PROBLEM DETAILS:
Exact output of all the records is required.
[Start of section]
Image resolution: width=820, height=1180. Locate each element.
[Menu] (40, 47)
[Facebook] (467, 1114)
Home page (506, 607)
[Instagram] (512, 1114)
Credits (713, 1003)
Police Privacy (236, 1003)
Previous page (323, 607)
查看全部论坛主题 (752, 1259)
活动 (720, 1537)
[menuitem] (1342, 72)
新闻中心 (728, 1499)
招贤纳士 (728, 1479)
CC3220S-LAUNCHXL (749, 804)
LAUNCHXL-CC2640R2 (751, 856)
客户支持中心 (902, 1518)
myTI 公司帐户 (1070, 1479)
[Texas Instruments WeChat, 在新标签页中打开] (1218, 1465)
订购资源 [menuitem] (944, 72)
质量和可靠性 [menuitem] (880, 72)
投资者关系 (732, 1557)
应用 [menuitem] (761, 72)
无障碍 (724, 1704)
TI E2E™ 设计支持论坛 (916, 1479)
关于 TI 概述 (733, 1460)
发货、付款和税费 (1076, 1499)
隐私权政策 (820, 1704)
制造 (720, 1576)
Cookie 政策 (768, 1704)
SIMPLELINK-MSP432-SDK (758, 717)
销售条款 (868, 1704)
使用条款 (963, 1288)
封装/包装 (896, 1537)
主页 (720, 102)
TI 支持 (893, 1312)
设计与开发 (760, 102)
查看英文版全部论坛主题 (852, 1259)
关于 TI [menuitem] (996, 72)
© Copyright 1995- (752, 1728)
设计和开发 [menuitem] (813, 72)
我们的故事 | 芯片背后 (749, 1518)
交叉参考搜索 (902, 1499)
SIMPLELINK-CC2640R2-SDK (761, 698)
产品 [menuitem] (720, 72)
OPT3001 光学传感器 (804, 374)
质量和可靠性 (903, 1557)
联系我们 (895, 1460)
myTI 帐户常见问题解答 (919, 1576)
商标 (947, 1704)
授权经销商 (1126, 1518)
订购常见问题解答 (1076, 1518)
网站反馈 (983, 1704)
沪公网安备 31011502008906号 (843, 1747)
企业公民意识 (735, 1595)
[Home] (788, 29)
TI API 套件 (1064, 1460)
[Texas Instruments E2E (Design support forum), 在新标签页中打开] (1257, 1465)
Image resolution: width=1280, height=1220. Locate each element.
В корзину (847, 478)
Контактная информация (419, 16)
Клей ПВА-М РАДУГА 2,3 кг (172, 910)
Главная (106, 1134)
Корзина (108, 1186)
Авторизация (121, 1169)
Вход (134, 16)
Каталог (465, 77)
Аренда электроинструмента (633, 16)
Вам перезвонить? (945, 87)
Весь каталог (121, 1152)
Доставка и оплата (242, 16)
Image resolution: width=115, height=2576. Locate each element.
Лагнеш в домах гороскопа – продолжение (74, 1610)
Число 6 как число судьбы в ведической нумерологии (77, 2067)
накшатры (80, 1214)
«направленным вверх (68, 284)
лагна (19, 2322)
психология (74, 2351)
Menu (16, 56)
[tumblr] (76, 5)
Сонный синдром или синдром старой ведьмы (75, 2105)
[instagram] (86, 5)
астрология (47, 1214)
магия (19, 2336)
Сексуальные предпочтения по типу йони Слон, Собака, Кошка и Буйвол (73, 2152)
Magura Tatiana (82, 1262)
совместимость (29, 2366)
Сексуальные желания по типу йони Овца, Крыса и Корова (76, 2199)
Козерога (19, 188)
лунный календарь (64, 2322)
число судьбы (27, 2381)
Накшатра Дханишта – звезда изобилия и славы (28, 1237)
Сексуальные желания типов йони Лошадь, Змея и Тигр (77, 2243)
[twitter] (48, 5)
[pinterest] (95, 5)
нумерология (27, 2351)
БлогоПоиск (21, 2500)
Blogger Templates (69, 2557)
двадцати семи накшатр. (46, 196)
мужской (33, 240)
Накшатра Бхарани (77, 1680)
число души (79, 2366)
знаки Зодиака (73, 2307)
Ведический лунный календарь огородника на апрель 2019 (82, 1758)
[End of section]
PROBLEM SOLUTION:
Image resolution: width=820, height=1180. Locate each element.
[Menu] (40, 47)
[Facebook] (467, 1114)
Home page (506, 607)
[Instagram] (512, 1114)
Credits (713, 1003)
Police Privacy (236, 1003)
Previous page (323, 607)
查看全部论坛主题 (752, 1259)
活动 (720, 1537)
[menuitem] (1342, 72)
新闻中心 (728, 1499)
招贤纳士 (728, 1479)
CC3220S-LAUNCHXL (749, 804)
LAUNCHXL-CC2640R2 (751, 856)
客户支持中心 (902, 1518)
myTI 公司帐户 (1070, 1479)
[Texas Instruments WeChat, 在新标签页中打开] (1218, 1465)
订购资源 [menuitem] (944, 72)
质量和可靠性 [menuitem] (880, 72)
投资者关系 (732, 1557)
应用 [menuitem] (761, 72)
无障碍 (724, 1704)
TI E2E™ 设计支持论坛 (916, 1479)
关于 TI 概述 (733, 1460)
发货、付款和税费 (1076, 1499)
隐私权政策 (820, 1704)
制造 (720, 1576)
Cookie 政策 (768, 1704)
SIMPLELINK-MSP432-SDK (758, 717)
销售条款 (868, 1704)
使用条款 (963, 1288)
封装/包装 (896, 1537)
主页 (720, 102)
TI 支持 (893, 1312)
设计与开发 (760, 102)
查看英文版全部论坛主题 (852, 1259)
关于 TI [menuitem] (996, 72)
© Copyright 1995- (752, 1728)
设计和开发 [menuitem] (813, 72)
我们的故事 | 芯片背后 (749, 1518)
交叉参考搜索 (902, 1499)
SIMPLELINK-CC2640R2-SDK (761, 698)
产品 [menuitem] (720, 72)
OPT3001 光学传感器 (804, 374)
质量和可靠性 (903, 1557)
联系我们 (895, 1460)
myTI 帐户常见问题解答 (919, 1576)
商标 (947, 1704)
授权经销商 (1126, 1518)
订购常见问题解答 (1076, 1518)
网站反馈 (983, 1704)
沪公网安备 31011502008906号 (843, 1747)
企业公民意识 (735, 1595)
[Home] (788, 29)
TI API 套件 (1064, 1460)
[Texas Instruments E2E (Design support forum), 在新标签页中打开] (1257, 1465)
Image resolution: width=1280, height=1220. Locate each element.
В корзину (847, 478)
Контактная информация (419, 16)
Клей ПВА-М РАДУГА 2,3 кг (172, 910)
Главная (106, 1134)
Корзина (108, 1186)
Авторизация (121, 1169)
Вход (134, 16)
Каталог (465, 77)
Аренда электроинструмента (633, 16)
Вам перезвонить? (945, 87)
Весь каталог (121, 1152)
Доставка и оплата (242, 16)
Image resolution: width=115, height=2576. Locate each element.
Лагнеш в домах гороскопа – продолжение (74, 1610)
Число 6 как число судьбы в ведической нумерологии (77, 2067)
накшатры (80, 1214)
«направленным вверх (68, 284)
лагна (19, 2322)
психология (74, 2351)
Menu (16, 56)
[tumblr] (76, 5)
Сонный синдром или синдром старой ведьмы (75, 2105)
[instagram] (86, 5)
астрология (47, 1214)
магия (19, 2336)
Сексуальные предпочтения по типу йони Слон, Собака, Кошка и Буйвол (73, 2152)
Magura Tatiana (82, 1262)
совместимость (29, 2366)
Сексуальные желания по типу йони Овца, Крыса и Корова (76, 2199)
Козерога (19, 188)
лунный календарь (64, 2322)
число судьбы (27, 2381)
Накшатра Дханишта – звезда изобилия и славы (28, 1237)
Сексуальные желания типов йони Лошадь, Змея и Тигр (77, 2243)
[twitter] (48, 5)
[pinterest] (95, 5)
нумерология (27, 2351)
БлогоПоиск (21, 2500)
Blogger Templates (69, 2557)
двадцати семи накшатр. (46, 196)
мужской (33, 240)
Накшатра Бхарани (77, 1680)
число души (79, 2366)
знаки Зодиака (73, 2307)
Ведический лунный календарь огородника на апрель 2019 (82, 1758)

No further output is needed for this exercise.